Everybody’s Biased, So I Can Be Too
All human beings are biased today, in part, because it increased the chances of survival in our evolutionary past. Paying more attention to a negative experience rather than a positive one, for example, allowed our predecessors to better survive in a dangerous world.
“Having a bias comes from exercising a heuristic, a shortcut we take that allows us to distill information to make judgements that, on average, are correct,” says Darden Professor Melissa Thomas-Hunt. “It’s when a heuristic becomes laden with incorrect societal assumptions that stereotyping comes in.”
Many of us have been told that stereotyping is bad and leads us to believe, for example, that men are more competent leaders than women. That kind of thinking leads to disparities in the workplace against women, such as lower pay, unfair performance evaluations and lack of promotions.
Thomas-Hunt and Michelle M. Duguid, a professor at Olin Business School at Washington University in St. Louis, wanted to determine if educating people about bias would indeed lessen it. The surprise findings were a resounding no. In fact, the opposite is true.
In their experiments, they told some people that stereotyping was rare and told others it was common. Afterward, they asked for the participant’s opinion of women. Those told stereotyping was common rated women as less career-oriented and more family-oriented. In another experiment, in which managers were told that many people stereotype, the results were similar. The managers were less willing to work with women.

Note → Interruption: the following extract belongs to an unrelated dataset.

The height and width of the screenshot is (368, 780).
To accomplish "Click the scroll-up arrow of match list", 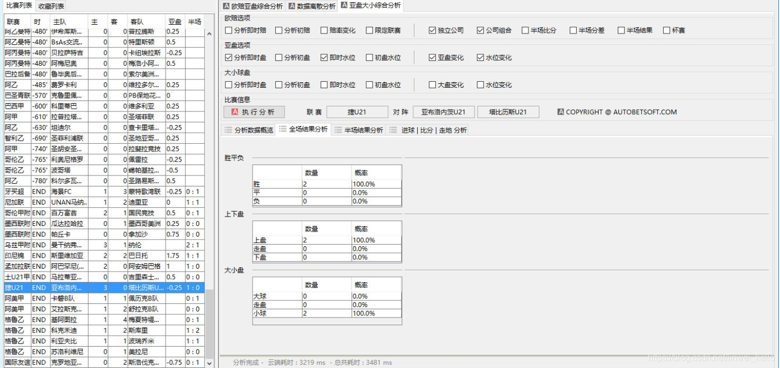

Thomas-Hunt, the founding academic director of the Behavioral Research at Darden Lab and an expert in teams and negotiations, says “stereotyping is prevalent and occurs across all domains.”
Their findings focused on biases against the elderly, the overweight and women, suggesting a robustness across “stereotyped characteristics that are immutable (gender and the effects of aging), inevitable (aging) or changeable (weight). The results were reported in the 13 October 2014 issue of the Journal of Applied Psychology.
“If we tell people everybody is biased, they allow themselves to stay biased. As individuals, we tend to do what other people are doing,” says Thomas-Hunt. “We’re not motivated to work against our bias. So if everyone stereotypes, I allow myself to stereotype also. At minimum, there’s no motivation to change.”
Thomas-Hunt says people “need to be made aware that many other people are working against their biases. Then we actually reduce our stereotyping behavior.”
And people don’t want to stereotype. “Most people don’t intentionally stereotype,” says Thomas-Hunt. “The bias is operating outside our awareness. But we need to be motivated to counter it and bring it to our awareness.” Otherwise, we may be making poor decisions that keep us from identifying and leveraging the best talent. “If we know there are lots of people actively working against their bias, we’re now creating a new norm,” she says.
The difficulty is that managers, executives and working people “already have a lot on their plates.” It takes a lot of energy to counter our natural inclination to stereotype, she says.
So how can businesses tackle a seemingly intractable problem such as stereotyping? Thomas-Hunt says leaders have to structure processes correctly to weed out bias.
“Organizations need to put into place certain standardized processes that give managers less discretion in how we evaluate people,” she says. “It takes full-time concentration to fight bias on our own. That’s unrealistic.”
Take hiring, for example. If the interview questions are designed to specifically assess skills and are uniformly asked of all job candidates, then bias will be minimized, she says. A more difficult situation to tackle would be that of assessing employees, which is often done through informal “micro assessments of individuals” based on numerous daily encounters.
In that situation, in which bias can easily sneak in, Thomas-Hunt suggests that managers be required to assess in a much more structured way by writing down notes on performance every so often. “They’re called thin slices,” she says. “If you take thin slices — make assessments over time in writing — it leads to a better, more fair assessment of an employee’s performance.”
“It’s important to understand the nuances of our biases,” she says. “Having structures in place are absolutely critical. Then, as individuals, we don’t have to monitor ourselves 24 hours a day.”
But Thomas-Hunt says fixing biases may be easier if we educate people at an earlier point in their lives — as preschoolers or even infants. In one study, white infants could detect those unfamiliar faces that looked different from them. “They’re not thinking bad or good person,” she says. “But then they become infused with societal values over time. There is an adaptive component to this that is no longer necessary.”
Preliminary studies also show, for example, if a mother works outside the home, the son or daughter of that mother develops a more positive view of women in the workplace.
She is also gathering data from various military branches on whether there is an experience at a “critical juncture that mitigates bias.” In the Army in particular, which is highly integrated, even at the officer level, would this greater exposure to different races mean less bias in evaluating a candidate for promotion later in life?”
Eradicating or reducing bias would strengthen businesses and the bottom line, says Thomas-Hunt. “For organizations to succeed, they need to fully leverage the talent they have.”
Melissa Thomas-Hunt co-authored “Condoning Stereotyping? How Awareness of Stereotyping Prevalence Impacts Expression of Stereotypes,” published in the Journal of Applied Psychology, with Michelle M. Duguid.